- **Provided passage**
────────────────────
This article was first published in FE News. Read the original article here.
UK success is built on a highly skilled workforce. Our higher education system is a fundamental foundation of our economy and society, allowing employers to access the talent that they need.
But as talented people are needed more than ever to steer our recovering economy, sweeping university reforms announced this week threaten to reduce opportunities to access high quality university education in England. The reforms, which include proposals to limit university access, reduce university funding and increase costs on graduates, are described as “fair” for students and for tax payers.
Surely an important question is whether the reforms will deliver on the needs of employers.
The UK faces its greatest skills shortage crisis in decades. The number of job vacancies has hit a 20-year high, and was 65% higher in January than it was before the Covid-19 pandemic hit. Employers are calling for more graduates, not less, to help them tackle the consequences and seize the benefits of a rapidly changing world.
The combined impact of the higher education reforms on employers is complex to assess, but will undoubtedly be significant. The reforms will almost certainly block some young, capable people from accessing higher education and thereby reduce the pool of highly skilled and diverse talent. One proposal is to require all university entrants to have achieved at least a grade C in GCSE maths and English. This would affect the equivalent of 8% of the current student body.
Not everyone will be affected equally. Young people from outside of London, from less advantaged backgrounds or with protected characteristics will be impacted most as their school grades often do not reflect their potential. The UK will not succeed in levelling up, if individuals’ opportunities are levelled down.
The Government has considered how lifelong learning opportunities might be expanded, launching a much needed consultation on a Lifelong Loan Entitlement to enhance opportunities later in life. This is an important step in a world with rapidly changing labour market needs. However, it seems nonsensical to couple such an important recognition of the importance of learning with policies that limit opportunities at younger ages.
────────────────────
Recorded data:
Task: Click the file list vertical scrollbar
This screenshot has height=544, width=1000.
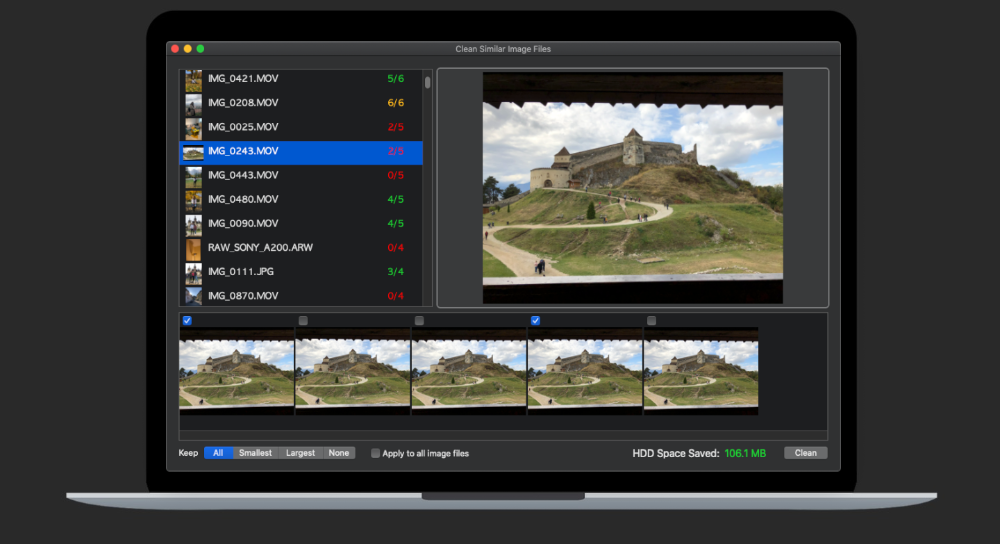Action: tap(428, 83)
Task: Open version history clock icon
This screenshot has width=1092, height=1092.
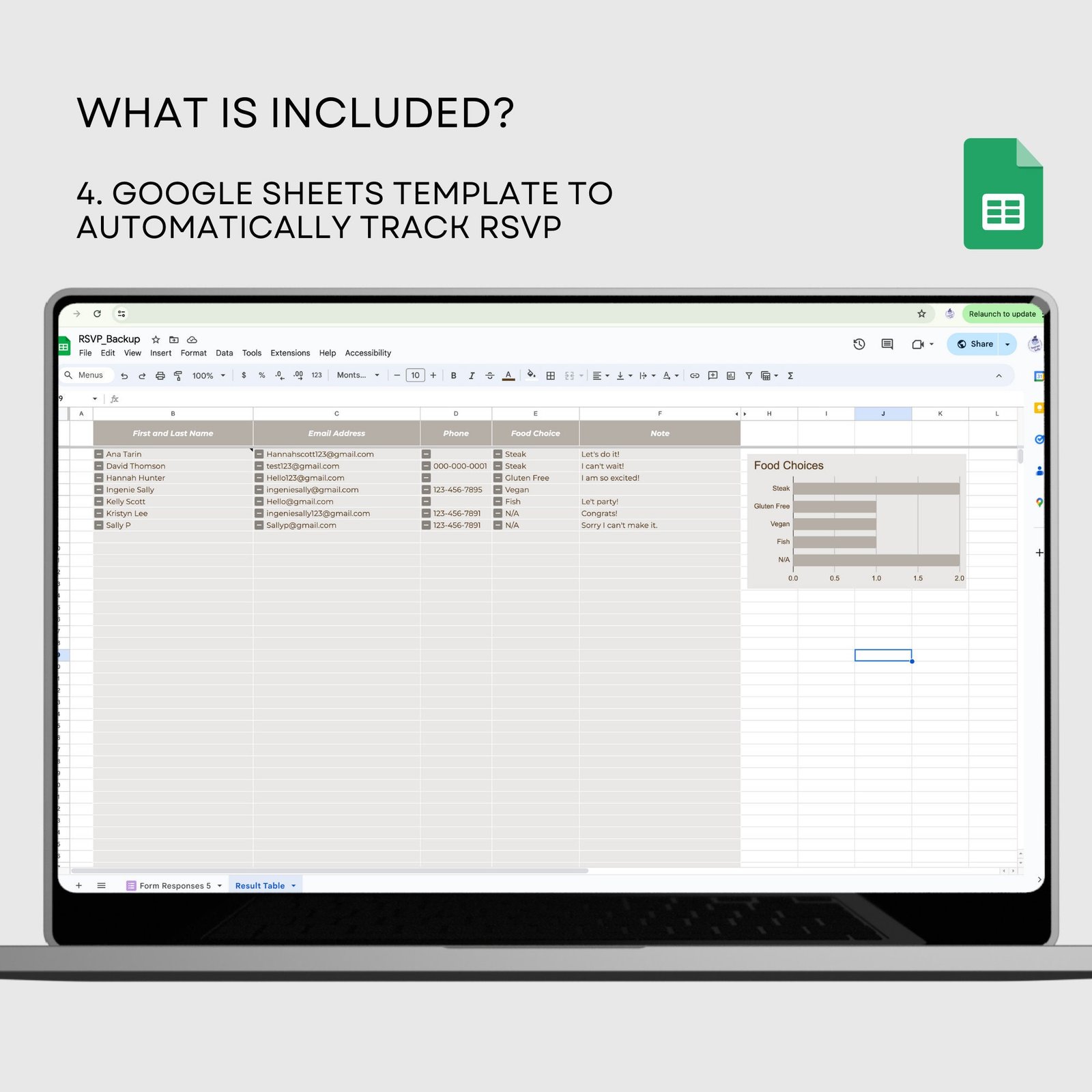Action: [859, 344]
────────────────────
- **Work order A**
In the article on the university reforms, how much higher was the number of job vacancies in January than before the Covid-19 pandemic?
- **Work order B**
Carry on the article about the university reforms from its final sentence.

- **Answer area A**
It was 65% higher.

- **Answer area B**
The reforms call on universities to do more with far less. Funding per student will fall, as tuition fees are frozen for at least another three years. This comes at a time when inflation is high, and costs for universities to operate are soaring. The £9,250 tuition fee has already eroded to less than £7,500 in 2012 prices, when the new higher education funding system was first introduced.
So why the proposed change?
The main motivation for the reforms appears to be balancing the books, with the assumption that the public costs of higher education are too high. This assumption does not, however, stand up to scrutiny.
While graduates benefit from higher earnings over their lifetime, the government also benefits in tax revenues, social contributions, and reduced expenditure on social welfare. On these measures alone, over 80% of graduates return a net benefit to the exchequer.
But of course the contribution that higher education makes is much greater than higher tax receipts alone. Graduates fuel our businesses and public services. Our highly skilled workforce attracts investment from around the world. Our university system has made huge progress in improving opportunity and driving social mobility.
The foundation to this is our system of tuition fees, a progressive student loan system and a healthy cost-sharing between government and individuals.
This system has a proven track record of reconciling crucial policy objectives, from making sure higher education is equally accessible to those from disadvantaged backgrounds, to expanding the number of graduates to meet the needs of our knowledge economy, and to funding our universities at a level that allows them to deliver world class teaching and research.
The reforms start to chip into these foundations of success. Whilst any sector with the longevity and scale of the higher education system should be challenged to evolve and adapt, the combined impacts of the reforms could be very damaging.
Almost a year ago precisely, the Government published its Plan for Growth, which plotted a path for long-term economic growth as we recover from the far reaching consequences of Covid-19. The Plan for Growth recognised that innovation, and the ability of businesses to discover and adapt, is a crucial feature of the future economy.
As a first step this requires more highly skilled people, trained in independent research and innovative thinking, equipped to take creative and collaborative approaches.
This is why higher education is not a cost, but a critical investment into the UK’s future.